Effect of Cation Occupancy Ordering in Double Perovskites To Overcome Hurdles in Carrier Transport: Cs2AgBiBr6 as a Case Study

In spite of environmental stability and toxic free merits, the performance of double perovskite solar cells (Cs2AgBiBr6 to be specific) has not excelled due to their large indirect band gap, low absorption of solar spectrum, and more importantly hurdles in carrier transport processes. A large number of intrinsic defects and self-trapped excitons (STE) appear in the double perovskite due to a disordered arrangement of Ag/Bi octahedra in the perovskite lattice. In this work, we investigate the role of cation ordering in Cs2AgBiBr6 through the use of phenethylammonium bromide (PEABr) in the precursor toward suppression of STEs and deep-level defect states, such as antisite defects of Ag+/Bi3+, for an improved carrier conduction process. While cation ordering has been verified from X-ray diffraction studies and Raman spectroscopy, a reduction in the defect density and inhibition of STE formation have been witnessed from optical spectroscopy results.
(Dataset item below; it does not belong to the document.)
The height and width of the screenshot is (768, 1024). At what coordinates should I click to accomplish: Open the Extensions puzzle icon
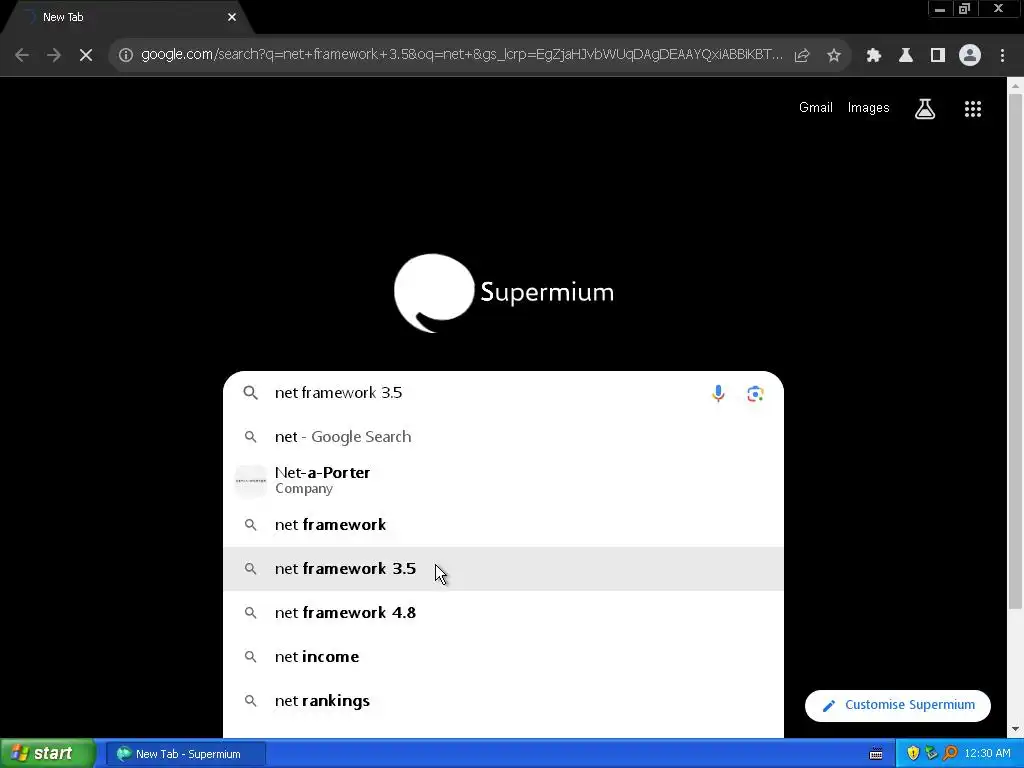pos(874,55)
The transport gap, obtained from scanning tunneling spectroscopy and density of states spectra thereof, has been found to increase, suggesting the defect states to become suppressed. The effect of cation ordering toward an efficient carrier transport in the ordered lattice of Cs2AgBiBr6 has been demonstrated by Kelvin probe force microscopy and conductive atomic force microscopy. Finally, a fair improvement in photovoltaic parameters was observed in devices based on the ordered double perovskite.

Automated summary

This study successfully suppressed the formation of self-trapped excitons and deep-level defect states by controlling the cation ordering in Cs2AgBiBr6, leading to an improved carrier conduction process.